## TASK REQUIREMENTS:
The required output is every entry, printed exactly as written.
========================================
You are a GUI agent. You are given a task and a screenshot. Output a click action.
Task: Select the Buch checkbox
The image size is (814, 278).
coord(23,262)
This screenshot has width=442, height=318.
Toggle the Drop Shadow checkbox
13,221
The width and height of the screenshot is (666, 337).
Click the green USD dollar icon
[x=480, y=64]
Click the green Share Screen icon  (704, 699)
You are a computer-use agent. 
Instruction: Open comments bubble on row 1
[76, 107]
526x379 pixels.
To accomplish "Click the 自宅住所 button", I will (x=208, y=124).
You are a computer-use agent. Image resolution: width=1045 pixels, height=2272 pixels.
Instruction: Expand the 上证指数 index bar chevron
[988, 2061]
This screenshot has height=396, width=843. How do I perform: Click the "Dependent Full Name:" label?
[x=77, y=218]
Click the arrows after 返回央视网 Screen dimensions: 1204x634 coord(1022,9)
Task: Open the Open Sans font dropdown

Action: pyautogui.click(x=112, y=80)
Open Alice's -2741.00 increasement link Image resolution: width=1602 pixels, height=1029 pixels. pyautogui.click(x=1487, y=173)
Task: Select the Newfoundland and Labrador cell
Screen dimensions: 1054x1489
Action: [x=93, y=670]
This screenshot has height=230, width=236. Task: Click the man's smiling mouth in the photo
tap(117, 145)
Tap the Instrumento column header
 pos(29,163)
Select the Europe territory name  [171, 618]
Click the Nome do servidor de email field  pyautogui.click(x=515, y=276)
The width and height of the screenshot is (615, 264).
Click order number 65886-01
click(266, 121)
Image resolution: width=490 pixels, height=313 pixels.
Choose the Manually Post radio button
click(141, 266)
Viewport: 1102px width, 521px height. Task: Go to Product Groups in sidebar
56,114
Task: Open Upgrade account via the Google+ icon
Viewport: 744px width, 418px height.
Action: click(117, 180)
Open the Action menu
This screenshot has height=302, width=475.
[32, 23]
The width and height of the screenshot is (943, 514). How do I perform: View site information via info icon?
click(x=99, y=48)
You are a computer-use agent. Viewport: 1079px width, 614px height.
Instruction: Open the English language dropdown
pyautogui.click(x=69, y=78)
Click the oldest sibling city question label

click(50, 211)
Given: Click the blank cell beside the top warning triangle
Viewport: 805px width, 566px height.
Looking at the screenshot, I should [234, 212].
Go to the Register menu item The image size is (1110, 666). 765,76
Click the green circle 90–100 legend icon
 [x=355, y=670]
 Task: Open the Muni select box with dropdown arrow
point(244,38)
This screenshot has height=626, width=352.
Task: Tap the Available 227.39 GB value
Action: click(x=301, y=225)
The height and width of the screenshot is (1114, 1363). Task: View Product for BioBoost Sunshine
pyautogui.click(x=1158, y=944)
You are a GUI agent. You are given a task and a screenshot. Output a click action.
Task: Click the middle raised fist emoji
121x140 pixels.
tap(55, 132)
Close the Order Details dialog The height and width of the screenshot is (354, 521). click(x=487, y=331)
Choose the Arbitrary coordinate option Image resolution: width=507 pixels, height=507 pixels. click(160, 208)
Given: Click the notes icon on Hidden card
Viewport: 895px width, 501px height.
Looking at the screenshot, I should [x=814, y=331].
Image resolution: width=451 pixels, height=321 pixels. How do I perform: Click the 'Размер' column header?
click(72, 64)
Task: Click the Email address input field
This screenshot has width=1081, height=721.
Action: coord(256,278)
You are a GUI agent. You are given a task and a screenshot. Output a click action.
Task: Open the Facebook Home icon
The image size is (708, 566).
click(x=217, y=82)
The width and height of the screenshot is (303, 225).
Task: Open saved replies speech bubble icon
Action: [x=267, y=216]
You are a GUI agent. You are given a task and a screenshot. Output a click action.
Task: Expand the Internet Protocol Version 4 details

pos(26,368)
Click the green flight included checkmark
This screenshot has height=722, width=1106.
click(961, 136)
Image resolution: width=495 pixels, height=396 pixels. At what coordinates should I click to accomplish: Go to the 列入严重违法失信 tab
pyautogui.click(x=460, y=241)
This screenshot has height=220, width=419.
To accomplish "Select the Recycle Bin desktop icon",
========================================
## THE COMPLETED TASK:
You are a GUI agent. You are given a task and a screenshot. Output a click action.
Task: Select the Buch checkbox
The image size is (814, 278).
coord(23,262)
This screenshot has width=442, height=318.
Toggle the Drop Shadow checkbox
13,221
The width and height of the screenshot is (666, 337).
Click the green USD dollar icon
[x=480, y=64]
Click the green Share Screen icon  (704, 699)
You are a computer-use agent. 
Instruction: Open comments bubble on row 1
[76, 107]
526x379 pixels.
To accomplish "Click the 自宅住所 button", I will (x=208, y=124).
You are a computer-use agent. Image resolution: width=1045 pixels, height=2272 pixels.
Instruction: Expand the 上证指数 index bar chevron
[988, 2061]
This screenshot has height=396, width=843. How do I perform: Click the "Dependent Full Name:" label?
[x=77, y=218]
Click the arrows after 返回央视网 Screen dimensions: 1204x634 coord(1022,9)
Task: Open the Open Sans font dropdown

Action: pyautogui.click(x=112, y=80)
Open Alice's -2741.00 increasement link Image resolution: width=1602 pixels, height=1029 pixels. pyautogui.click(x=1487, y=173)
Task: Select the Newfoundland and Labrador cell
Screen dimensions: 1054x1489
Action: [x=93, y=670]
This screenshot has height=230, width=236. Task: Click the man's smiling mouth in the photo
tap(117, 145)
Tap the Instrumento column header
 pos(29,163)
Select the Europe territory name  [171, 618]
Click the Nome do servidor de email field  pyautogui.click(x=515, y=276)
The width and height of the screenshot is (615, 264).
Click order number 65886-01
click(266, 121)
Image resolution: width=490 pixels, height=313 pixels.
Choose the Manually Post radio button
click(141, 266)
Viewport: 1102px width, 521px height. Task: Go to Product Groups in sidebar
56,114
Task: Open Upgrade account via the Google+ icon
Viewport: 744px width, 418px height.
Action: click(117, 180)
Open the Action menu
This screenshot has height=302, width=475.
[32, 23]
The width and height of the screenshot is (943, 514). How do I perform: View site information via info icon?
click(x=99, y=48)
You are a computer-use agent. Viewport: 1079px width, 614px height.
Instruction: Open the English language dropdown
pyautogui.click(x=69, y=78)
Click the oldest sibling city question label

click(50, 211)
Given: Click the blank cell beside the top warning triangle
Viewport: 805px width, 566px height.
Looking at the screenshot, I should [234, 212].
Go to the Register menu item The image size is (1110, 666). 765,76
Click the green circle 90–100 legend icon
 [x=355, y=670]
 Task: Open the Muni select box with dropdown arrow
point(244,38)
This screenshot has height=626, width=352.
Task: Tap the Available 227.39 GB value
Action: click(x=301, y=225)
The height and width of the screenshot is (1114, 1363). Task: View Product for BioBoost Sunshine
pyautogui.click(x=1158, y=944)
You are a GUI agent. You are given a task and a screenshot. Output a click action.
Task: Click the middle raised fist emoji
121x140 pixels.
tap(55, 132)
Close the Order Details dialog The height and width of the screenshot is (354, 521). click(x=487, y=331)
Choose the Arbitrary coordinate option Image resolution: width=507 pixels, height=507 pixels. click(160, 208)
Given: Click the notes icon on Hidden card
Viewport: 895px width, 501px height.
Looking at the screenshot, I should [x=814, y=331].
Image resolution: width=451 pixels, height=321 pixels. How do I perform: Click the 'Размер' column header?
click(72, 64)
Task: Click the Email address input field
This screenshot has width=1081, height=721.
Action: coord(256,278)
You are a GUI agent. You are given a task and a screenshot. Output a click action.
Task: Open the Facebook Home icon
The image size is (708, 566).
click(x=217, y=82)
The width and height of the screenshot is (303, 225).
Task: Open saved replies speech bubble icon
Action: [x=267, y=216]
You are a GUI agent. You are given a task and a screenshot. Output a click action.
Task: Expand the Internet Protocol Version 4 details

pos(26,368)
Click the green flight included checkmark
This screenshot has height=722, width=1106.
click(961, 136)
Image resolution: width=495 pixels, height=396 pixels. At what coordinates should I click to accomplish: Go to the 列入严重违法失信 tab
pyautogui.click(x=460, y=241)
This screenshot has height=220, width=419.
To accomplish "Select the Recycle Bin desktop icon",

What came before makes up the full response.